**Tareas pendientes**.
A) Reproduce del texto sobre las zonas francas todo lo que va desde "La historia de" hasta "de la miseria.", ambos incluidos.
B) Según el texto sobre las zonas francas, ¿en qué año llegó Piyaselee a la Zona de Libre Comercio de Katunayake?

**Texto proporcionado**.
--------------------
Los trabajos, principalmente relacionados con la vestimenta, están pensados en particular para ellas. Los pocos hombres empleados o bien son operadores de máquinas o bien ocupan puestos mejor pagos.
La historia de Piyaselee es similar a la de muchas otras en las zonas francas. No sólo soportan duras condiciones de vida, sino que también lidian constantemente con la agonía de estar lejos de sus familias.
Sin importar cuántas horas trabajen, sus escasos salarios nunca les alcanzarán para satisfacer las necesidades básicas de sus familias. Muchas más viven situaciones similares, y otras tal vez más trágicas. Piyaselee es una sobreviviente del yugo, en su búsqueda por salir de la miseria.
La recién casada Piyaselee procede del central distrito de Nuwera Eliya, popular por su té y por su clima fresco. Ella quería realizar estudios terciarios, pero las dificultades económicas en su casa la hicieron renunciar a su sueño y buscarse un trabajo.
Los magros ingresos que conseguía su madre viuda como verdulera a duras penas alcanzaban para alimentarla, vestirla y enviarla a ella y a sus tres hermanos a la escuela.
Tras cuatro años de realizar trabajos esporádicos, en 2002 Piyaselee fue a parar a la Zona de Libre Comercio de Katunayake, al sur de Colombo y a unos 200 kilómetros de su aldea. Es aquí que pasó la mayor parte de su vida desde entonces.
--------------------
**Entradas de posición de ítems**.

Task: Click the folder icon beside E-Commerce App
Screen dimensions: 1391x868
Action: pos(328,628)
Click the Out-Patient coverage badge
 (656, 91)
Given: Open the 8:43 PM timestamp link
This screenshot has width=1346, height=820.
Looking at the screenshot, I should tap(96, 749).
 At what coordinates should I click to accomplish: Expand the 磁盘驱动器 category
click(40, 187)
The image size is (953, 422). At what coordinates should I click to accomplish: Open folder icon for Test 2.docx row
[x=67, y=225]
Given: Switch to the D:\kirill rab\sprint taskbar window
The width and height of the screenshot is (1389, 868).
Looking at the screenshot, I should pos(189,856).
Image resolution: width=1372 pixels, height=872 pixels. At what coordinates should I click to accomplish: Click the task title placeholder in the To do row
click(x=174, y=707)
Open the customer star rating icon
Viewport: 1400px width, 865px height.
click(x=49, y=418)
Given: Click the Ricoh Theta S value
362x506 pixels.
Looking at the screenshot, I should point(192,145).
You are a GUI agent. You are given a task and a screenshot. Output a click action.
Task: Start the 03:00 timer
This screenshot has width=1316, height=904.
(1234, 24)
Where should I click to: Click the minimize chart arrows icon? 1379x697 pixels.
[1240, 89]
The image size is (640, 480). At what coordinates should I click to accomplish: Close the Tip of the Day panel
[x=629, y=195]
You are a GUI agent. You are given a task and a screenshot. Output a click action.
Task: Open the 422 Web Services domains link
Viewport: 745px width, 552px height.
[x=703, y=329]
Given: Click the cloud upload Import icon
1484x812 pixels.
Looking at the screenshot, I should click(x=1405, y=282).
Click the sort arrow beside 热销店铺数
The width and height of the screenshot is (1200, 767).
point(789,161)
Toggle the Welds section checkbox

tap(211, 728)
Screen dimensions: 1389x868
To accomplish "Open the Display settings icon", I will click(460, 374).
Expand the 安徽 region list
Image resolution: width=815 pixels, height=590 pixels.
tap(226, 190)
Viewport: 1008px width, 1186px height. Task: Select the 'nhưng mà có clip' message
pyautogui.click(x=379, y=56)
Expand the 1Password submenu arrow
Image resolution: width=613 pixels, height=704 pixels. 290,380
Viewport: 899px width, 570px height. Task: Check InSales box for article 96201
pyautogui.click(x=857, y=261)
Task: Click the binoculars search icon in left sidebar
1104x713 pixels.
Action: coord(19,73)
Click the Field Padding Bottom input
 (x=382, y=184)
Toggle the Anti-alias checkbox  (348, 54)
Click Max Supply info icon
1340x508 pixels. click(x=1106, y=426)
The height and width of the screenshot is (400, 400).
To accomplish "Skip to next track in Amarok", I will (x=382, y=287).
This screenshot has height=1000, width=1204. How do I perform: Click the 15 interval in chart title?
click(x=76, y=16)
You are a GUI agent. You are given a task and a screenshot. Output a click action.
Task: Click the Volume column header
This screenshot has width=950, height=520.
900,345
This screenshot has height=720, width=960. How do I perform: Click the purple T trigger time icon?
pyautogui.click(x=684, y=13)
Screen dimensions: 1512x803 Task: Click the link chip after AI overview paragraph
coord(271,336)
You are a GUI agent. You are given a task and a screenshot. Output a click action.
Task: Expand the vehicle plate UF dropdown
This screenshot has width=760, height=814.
--------------------
**Soluciones**.
A)
La historia de Piyaselee es similar a la de muchas otras en las zonas francas. No sólo soportan duras condiciones de vida, sino que también lidian constantemente con la agonía de estar lejos de sus familias.
Sin importar cuántas horas trabajen, sus escasos salarios nunca les alcanzarán para satisfacer las necesidades básicas de sus familias. Muchas más viven situaciones similares, y otras tal vez más trágicas. Piyaselee es una sobreviviente del yugo, en su búsqueda por salir de la miseria.

B) En 2002.